South Carolina Medical Power of Attorney Form
A South Carolina medical power of attorney is a form that gives an agent authority to make medical decisions for a principal if they cannot themselves. The agent must abide by any rules or limitations provided by the principal in the document. For example, the principal may include their preferences for life-sustaining treatment, medication, surgery, artificial nutrition and hydration, or other health care. A physician must confirm that the principal has become incapacitated before the agent can authorize or deny treatment on their behalf. Terminal illnesses, such as cancer or dementia, often result in incapacitation. Accidents that cause severe brain or spinal injuries can inhibit a principal’s ability to think on their own, as well.
The physician and health care team cannot refuse treatment, even if they feel that another approach would be better for the principal. Similarly, the agent must always make choices that align with the principal’s wishes in this medical power of attorney. If the principal has not outlined their preferences for a particular treatment, then the agent must choose the best option possible. They can discuss treatment with the health care team and determine what will benefit the principal most. The principal, agent, and physician should review this document together. Each party should receive a copy and store it in a safe place.
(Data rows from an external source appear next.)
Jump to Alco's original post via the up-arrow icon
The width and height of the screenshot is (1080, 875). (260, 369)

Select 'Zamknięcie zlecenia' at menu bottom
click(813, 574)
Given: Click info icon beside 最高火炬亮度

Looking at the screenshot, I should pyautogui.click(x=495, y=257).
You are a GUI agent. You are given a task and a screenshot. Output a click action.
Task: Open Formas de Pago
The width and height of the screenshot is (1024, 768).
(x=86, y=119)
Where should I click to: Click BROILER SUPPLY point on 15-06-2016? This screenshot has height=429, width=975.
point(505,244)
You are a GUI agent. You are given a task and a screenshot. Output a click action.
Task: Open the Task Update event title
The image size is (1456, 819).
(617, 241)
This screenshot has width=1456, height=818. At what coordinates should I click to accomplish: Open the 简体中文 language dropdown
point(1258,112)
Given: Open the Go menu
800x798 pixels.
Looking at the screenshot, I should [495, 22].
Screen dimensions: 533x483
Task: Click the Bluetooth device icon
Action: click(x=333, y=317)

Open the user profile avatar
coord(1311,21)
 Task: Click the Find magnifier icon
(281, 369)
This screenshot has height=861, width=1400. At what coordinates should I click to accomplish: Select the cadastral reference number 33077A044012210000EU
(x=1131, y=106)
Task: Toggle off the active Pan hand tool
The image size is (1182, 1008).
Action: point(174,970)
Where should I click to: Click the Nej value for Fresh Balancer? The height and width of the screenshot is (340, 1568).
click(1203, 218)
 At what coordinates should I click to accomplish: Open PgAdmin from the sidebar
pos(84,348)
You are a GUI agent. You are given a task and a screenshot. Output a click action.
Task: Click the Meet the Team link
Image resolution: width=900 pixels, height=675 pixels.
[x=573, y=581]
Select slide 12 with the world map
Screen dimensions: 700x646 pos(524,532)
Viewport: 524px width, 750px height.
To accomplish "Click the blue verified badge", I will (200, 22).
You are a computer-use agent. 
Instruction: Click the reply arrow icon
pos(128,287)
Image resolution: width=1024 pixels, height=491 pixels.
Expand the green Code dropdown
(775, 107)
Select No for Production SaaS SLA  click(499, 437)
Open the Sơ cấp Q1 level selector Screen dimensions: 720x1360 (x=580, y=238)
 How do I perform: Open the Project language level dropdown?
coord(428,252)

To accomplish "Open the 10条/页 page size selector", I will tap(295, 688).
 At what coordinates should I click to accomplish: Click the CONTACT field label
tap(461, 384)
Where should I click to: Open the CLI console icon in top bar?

The principal must assign an agent (and alternate agents) over the age of eighteen (18). They must be mentally sound and confirm that they can make rational decisions for the principal, even under pressure or stress. The agent and alternate agents cannot be the principal’s doctor or the doctor’s employee or spouse. However, the employee or spouse can be the agent if they are a relative of the principal.
Signing requirements (§ 62-5-503(3) & § 44-77-40(2)): Two (2) witnesses and Notary Public required. The witness cannot be the spouse (of principal or child, grandchild, parent, grandparent, sibling), child (or grandchild); parent (or grandparent); sibling; person who handles medical care finances; person who is in will or would inherit property; life insurance beneficiary; agent or successor agent; physician (or physician’s employee); or person with an estate claim (or whom the principal owes money).